### ЧТО НУЖНО СДЕЛАТЬ
Напечатайте дословно отрывок текста о книге стихов, начиная со слов «А что же сам» и заканчивая словами «такому любимому телу.».

### ВЫДЕРЖКА ИЗ ИСТОЧНИКА
Но не чрезмерен ли поэт в своей аллергии, распинаемый городом, годом, природой на кресте собственного «я» — физического и метафизического?
И если по первым страницам книги еще можно согласиться с этим, то затем, по мере углубления в нее, видим, что метафоры здесь диктуются природой Сибири, принадлежностью к ней лирического героя, а так же чем-то очень личным. Но, вот что интересно, даже в самых личных переживаниях поэт уходит не в себя, а, наоборот, как бы из себя, во вне, являя, опредметчивая сокровенное во всех его телесных прелестях. И лучший повод поведать о своих достоинствах и пороках — отрепетировать собственные похороны. Тем более что суровые сибирские зимы, рождающие безумную ностальгию по Парижу (стихотворение «Появись я на свет с мельхиоровой ложкой во рту»), повергли поэта в состояние какой-то мерзлотной летаргии — «Пока стоит зима, я буду вечно молод, //пока не тает лед, я буду вечно мертв» (1984).
Но вот наконец лед тает и можно сыграть себе «Марш фюнебр», то есть похоронный, с изяществом раблезиански плотоядного юмора. Что было некогда лирическим героем, страдавшем от промозглых холодов, теперь становится объектом исследования для прозекторов и таксидермистов. Итог жизни поэта, лежащего ныне «в деревянном тулупе», иронически подводят люди, знакомые не с ним, а всего лишь с его телом: «Эскулап констатирует: смерть приключилась от баб. // Похотлив непомерно, на переднее место слаб». Собутыльники отмечают в умершем «недюжинный дар сдавать стеклотару», а однокашник и вовсе обвинил «мать-природу» в том, что она родила графомана, предварительно не сделав аборт. Рыдают же только «лярвы»: «Не долюбил, раздолбай, повалился, как сноп».
А что же сам покойный, который так «ребячески» (О. Мандельштам), тесно-интимно был связан с этим миром, — уютно ли ему будет в том? Судя по заключительным строкам стихотворения — не очень: «Разлученная с телом душа полетит на авось // волоском паутины над мутными водами Леты». Нет, вряд ли поэту, ценившему материализм окружающей жизни, будет хорошо в жизни идеальной. И об этом свидетельствует явная печаль одинокой души-паутинки к своему такому грешному, но такому любимому телу.

### ИСХОДНЫЕ ДАННЫЕ
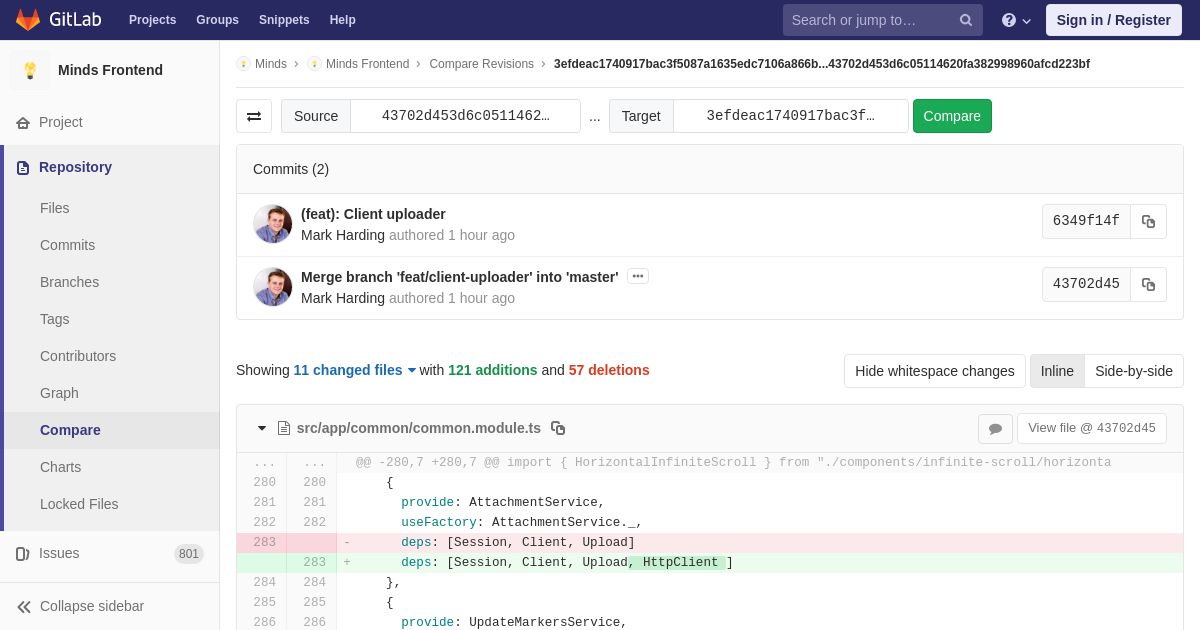Switch diff view to Side-by-side
The height and width of the screenshot is (630, 1200).
1134,371
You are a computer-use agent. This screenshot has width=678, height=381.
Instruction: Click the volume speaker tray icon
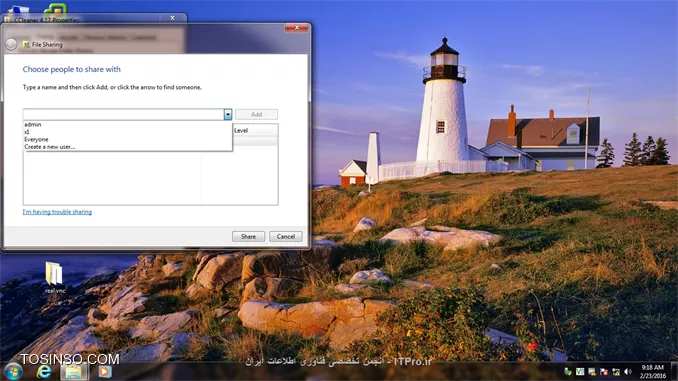pyautogui.click(x=628, y=371)
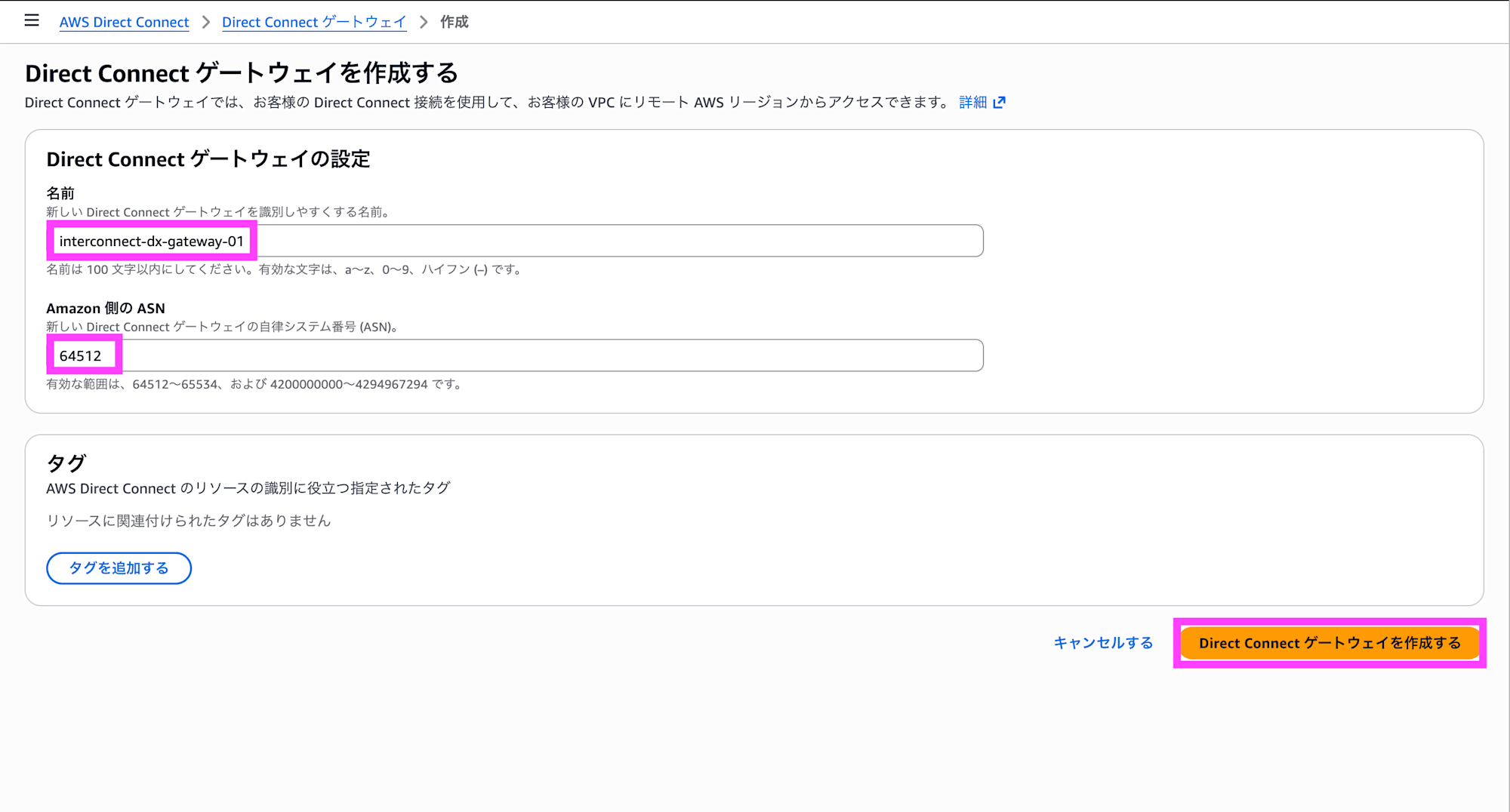This screenshot has height=812, width=1510.
Task: Click the 名前 field label
Action: (x=57, y=193)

### РЕШЕНИЕ
А что же сам покойный, который так «ребячески» (О. Мандельштам), тесно-интимно был связан с этим миром, — уютно ли ему будет в том? Судя по заключительным строкам стихотворения — не очень: «Разлученная с телом душа полетит на авось // волоском паутины над мутными водами Леты». Нет, вряд ли поэту, ценившему материализм окружающей жизни, будет хорошо в жизни идеальной. И об этом свидетельствует явная печаль одинокой души-паутинки к своему такому грешному, но такому любимому телу.